(Stored data entries)
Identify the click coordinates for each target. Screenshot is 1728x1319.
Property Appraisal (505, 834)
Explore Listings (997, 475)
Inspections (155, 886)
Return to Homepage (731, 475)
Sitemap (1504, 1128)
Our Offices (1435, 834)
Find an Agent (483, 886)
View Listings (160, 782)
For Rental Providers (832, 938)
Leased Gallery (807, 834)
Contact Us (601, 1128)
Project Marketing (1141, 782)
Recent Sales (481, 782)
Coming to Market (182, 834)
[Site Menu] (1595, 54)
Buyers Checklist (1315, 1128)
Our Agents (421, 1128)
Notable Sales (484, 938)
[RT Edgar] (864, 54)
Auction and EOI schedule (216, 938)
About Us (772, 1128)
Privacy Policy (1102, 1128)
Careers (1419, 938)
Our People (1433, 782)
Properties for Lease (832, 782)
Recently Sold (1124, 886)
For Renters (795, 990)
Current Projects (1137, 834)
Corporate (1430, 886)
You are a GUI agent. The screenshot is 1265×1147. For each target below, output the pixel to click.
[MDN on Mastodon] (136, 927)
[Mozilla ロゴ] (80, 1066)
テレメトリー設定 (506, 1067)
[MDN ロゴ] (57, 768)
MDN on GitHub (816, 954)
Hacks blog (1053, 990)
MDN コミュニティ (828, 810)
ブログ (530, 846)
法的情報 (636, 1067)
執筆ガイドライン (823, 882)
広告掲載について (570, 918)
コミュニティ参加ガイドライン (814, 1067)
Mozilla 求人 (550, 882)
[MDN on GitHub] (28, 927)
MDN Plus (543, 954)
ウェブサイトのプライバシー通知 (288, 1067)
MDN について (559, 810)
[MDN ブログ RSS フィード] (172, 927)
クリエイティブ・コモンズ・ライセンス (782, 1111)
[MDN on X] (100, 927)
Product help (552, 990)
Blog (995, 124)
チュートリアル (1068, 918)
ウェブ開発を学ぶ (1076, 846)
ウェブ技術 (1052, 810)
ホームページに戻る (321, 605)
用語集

What needs to be done: Which lines run from the one containing "Coming to Market (182, 834)" to the end of the entries above? Quote exactly those, and only those.

Your response:
Coming to Market (182, 834)
[Site Menu] (1595, 54)
Buyers Checklist (1315, 1128)
Our Agents (421, 1128)
Notable Sales (484, 938)
[RT Edgar] (864, 54)
Auction and EOI schedule (216, 938)
About Us (772, 1128)
Privacy Policy (1102, 1128)
Careers (1419, 938)
Our People (1433, 782)
Properties for Lease (832, 782)
Recently Sold (1124, 886)
For Renters (795, 990)
Current Projects (1137, 834)
Corporate (1430, 886)
You are a GUI agent. The screenshot is 1265×1147. For each target below, output the pixel to click.
[MDN on Mastodon] (136, 927)
[Mozilla ロゴ] (80, 1066)
テレメトリー設定 (506, 1067)
[MDN ロゴ] (57, 768)
MDN on GitHub (816, 954)
Hacks blog (1053, 990)
MDN コミュニティ (828, 810)
ブログ (530, 846)
法的情報 (636, 1067)
執筆ガイドライン (823, 882)
広告掲載について (570, 918)
コミュニティ参加ガイドライン (814, 1067)
Mozilla 求人 (550, 882)
[MDN on GitHub] (28, 927)
MDN Plus (543, 954)
ウェブサイトのプライバシー通知 (288, 1067)
MDN について (559, 810)
[MDN ブログ RSS フィード] (172, 927)
クリエイティブ・コモンズ・ライセンス (782, 1111)
[MDN on X] (100, 927)
Product help (552, 990)
Blog (995, 124)
チュートリアル (1068, 918)
ウェブ開発を学ぶ (1076, 846)
ウェブ技術 (1052, 810)
ホームページに戻る (321, 605)
用語集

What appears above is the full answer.